The Layered Runtime Model
Textagram separates every drawing into three independent layers: shapes (heavy box-drawing glyphs), connectors (light box-drawing glyphs and arrowheads), and text (freeform characters). Each layer tracks its own data and invariants — they never merge silently at runtime.
Shapes Layer
Shapes are the heavy box-drawing characters: corners, tees, crosses, and straight bars. They form the structural backbone of diagrams.
#[derive(Debug, Clone)]
pub struct ShapesLayer {
buffer: LayerBuffer,
}Connectors Layer
Connectors use light box-drawing glyphs and route between shapes using A*-style pathfinding.

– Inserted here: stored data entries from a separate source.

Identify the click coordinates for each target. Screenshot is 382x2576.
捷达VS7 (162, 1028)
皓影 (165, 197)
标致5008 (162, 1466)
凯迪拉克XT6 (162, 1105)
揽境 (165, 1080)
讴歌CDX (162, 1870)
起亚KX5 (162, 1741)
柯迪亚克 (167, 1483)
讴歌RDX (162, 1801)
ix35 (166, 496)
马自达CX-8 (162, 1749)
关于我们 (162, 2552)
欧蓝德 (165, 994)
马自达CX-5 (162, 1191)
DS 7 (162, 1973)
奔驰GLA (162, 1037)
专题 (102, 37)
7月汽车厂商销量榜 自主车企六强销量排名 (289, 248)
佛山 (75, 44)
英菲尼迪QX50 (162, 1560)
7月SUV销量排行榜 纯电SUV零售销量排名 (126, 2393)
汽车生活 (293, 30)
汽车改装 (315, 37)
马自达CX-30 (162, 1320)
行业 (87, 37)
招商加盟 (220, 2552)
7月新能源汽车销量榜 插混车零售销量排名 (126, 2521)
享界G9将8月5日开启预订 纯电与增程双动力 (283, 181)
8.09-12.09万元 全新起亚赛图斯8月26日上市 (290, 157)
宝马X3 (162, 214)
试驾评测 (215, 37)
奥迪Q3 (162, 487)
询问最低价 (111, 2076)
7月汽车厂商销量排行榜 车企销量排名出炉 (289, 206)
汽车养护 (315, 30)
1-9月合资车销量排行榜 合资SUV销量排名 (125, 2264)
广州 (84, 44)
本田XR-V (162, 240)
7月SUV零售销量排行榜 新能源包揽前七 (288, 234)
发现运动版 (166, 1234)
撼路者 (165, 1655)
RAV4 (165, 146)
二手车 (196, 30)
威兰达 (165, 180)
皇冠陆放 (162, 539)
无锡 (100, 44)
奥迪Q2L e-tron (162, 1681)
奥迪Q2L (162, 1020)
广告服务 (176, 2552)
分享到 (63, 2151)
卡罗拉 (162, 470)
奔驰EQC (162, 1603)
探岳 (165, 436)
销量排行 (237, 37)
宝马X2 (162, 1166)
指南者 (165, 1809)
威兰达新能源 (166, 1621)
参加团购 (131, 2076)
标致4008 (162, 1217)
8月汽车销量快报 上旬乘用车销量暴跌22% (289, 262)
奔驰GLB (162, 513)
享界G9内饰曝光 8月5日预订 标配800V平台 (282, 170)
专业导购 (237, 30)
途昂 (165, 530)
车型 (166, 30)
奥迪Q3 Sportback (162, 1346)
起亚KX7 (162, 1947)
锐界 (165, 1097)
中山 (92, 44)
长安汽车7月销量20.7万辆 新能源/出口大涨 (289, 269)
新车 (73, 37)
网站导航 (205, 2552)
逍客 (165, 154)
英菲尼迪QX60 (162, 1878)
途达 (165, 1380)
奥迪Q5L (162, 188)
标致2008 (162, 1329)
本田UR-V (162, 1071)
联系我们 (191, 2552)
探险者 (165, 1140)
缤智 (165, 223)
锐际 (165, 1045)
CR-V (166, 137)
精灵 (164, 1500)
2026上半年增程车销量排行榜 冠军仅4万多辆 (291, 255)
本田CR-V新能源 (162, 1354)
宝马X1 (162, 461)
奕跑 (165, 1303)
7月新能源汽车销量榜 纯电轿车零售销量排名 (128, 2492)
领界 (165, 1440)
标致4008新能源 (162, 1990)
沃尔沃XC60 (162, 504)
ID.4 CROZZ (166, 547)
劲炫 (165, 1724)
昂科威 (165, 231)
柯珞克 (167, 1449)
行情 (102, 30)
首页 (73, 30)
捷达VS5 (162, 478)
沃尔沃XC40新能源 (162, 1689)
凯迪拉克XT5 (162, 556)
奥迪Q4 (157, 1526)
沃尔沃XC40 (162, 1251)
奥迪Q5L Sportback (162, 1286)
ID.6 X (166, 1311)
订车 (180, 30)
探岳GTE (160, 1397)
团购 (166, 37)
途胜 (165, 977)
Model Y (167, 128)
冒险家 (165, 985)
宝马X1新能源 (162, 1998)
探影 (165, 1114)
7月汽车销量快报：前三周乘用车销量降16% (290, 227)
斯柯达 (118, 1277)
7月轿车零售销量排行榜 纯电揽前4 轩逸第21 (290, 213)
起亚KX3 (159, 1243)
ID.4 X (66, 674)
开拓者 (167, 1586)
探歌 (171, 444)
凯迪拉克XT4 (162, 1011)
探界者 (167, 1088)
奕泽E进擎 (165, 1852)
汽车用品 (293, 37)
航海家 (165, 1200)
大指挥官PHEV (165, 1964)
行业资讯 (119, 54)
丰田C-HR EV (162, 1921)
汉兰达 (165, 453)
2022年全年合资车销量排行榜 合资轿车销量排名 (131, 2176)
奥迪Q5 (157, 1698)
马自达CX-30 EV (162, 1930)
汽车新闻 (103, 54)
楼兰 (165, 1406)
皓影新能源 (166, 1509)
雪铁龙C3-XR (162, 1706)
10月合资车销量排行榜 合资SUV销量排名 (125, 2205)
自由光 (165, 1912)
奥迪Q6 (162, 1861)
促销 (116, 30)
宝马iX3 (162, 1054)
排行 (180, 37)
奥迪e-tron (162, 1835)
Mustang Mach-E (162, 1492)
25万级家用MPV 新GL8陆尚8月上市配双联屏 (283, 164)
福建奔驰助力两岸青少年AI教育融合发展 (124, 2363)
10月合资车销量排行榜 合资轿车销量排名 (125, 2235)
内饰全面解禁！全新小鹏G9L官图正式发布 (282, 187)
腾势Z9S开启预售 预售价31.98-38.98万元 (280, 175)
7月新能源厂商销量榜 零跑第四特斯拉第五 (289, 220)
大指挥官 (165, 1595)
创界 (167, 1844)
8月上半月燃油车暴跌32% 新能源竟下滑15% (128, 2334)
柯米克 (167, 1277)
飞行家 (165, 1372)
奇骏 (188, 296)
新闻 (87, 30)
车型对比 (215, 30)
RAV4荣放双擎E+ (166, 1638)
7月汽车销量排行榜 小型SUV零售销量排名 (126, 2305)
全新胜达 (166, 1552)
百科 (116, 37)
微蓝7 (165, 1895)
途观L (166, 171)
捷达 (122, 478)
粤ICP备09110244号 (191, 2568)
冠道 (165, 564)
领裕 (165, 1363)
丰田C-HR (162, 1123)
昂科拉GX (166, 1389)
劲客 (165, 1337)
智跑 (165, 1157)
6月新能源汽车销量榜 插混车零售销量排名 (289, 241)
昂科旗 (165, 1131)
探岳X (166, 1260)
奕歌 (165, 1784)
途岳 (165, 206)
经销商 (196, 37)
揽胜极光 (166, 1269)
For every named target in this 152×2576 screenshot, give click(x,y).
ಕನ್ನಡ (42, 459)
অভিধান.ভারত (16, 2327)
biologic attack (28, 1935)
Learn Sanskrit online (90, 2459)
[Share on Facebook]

They are the most dynamic layer — rerouting when shapes move or resize.
#[derive(Clone, Debug)]
pub struct ConnectorsLayer {
buffer: LayerBuffer,
}Text Layer
Text lives in its own layer, with grapheme-aware storage that handles emoji, combining marks, and wide characters correctly.
#[derive(Clone, Debug)]
pub struct TextLayer {
width: u16,
height: u16,
cells: Vec<char>,
meta: Vec<TextCellMeta>,
}Composition Order
When rendering, layers compose in a specific order: shapes first, then text on top, then connectors on top of everything. Connectors are always visible, even when crossing over shapes or text.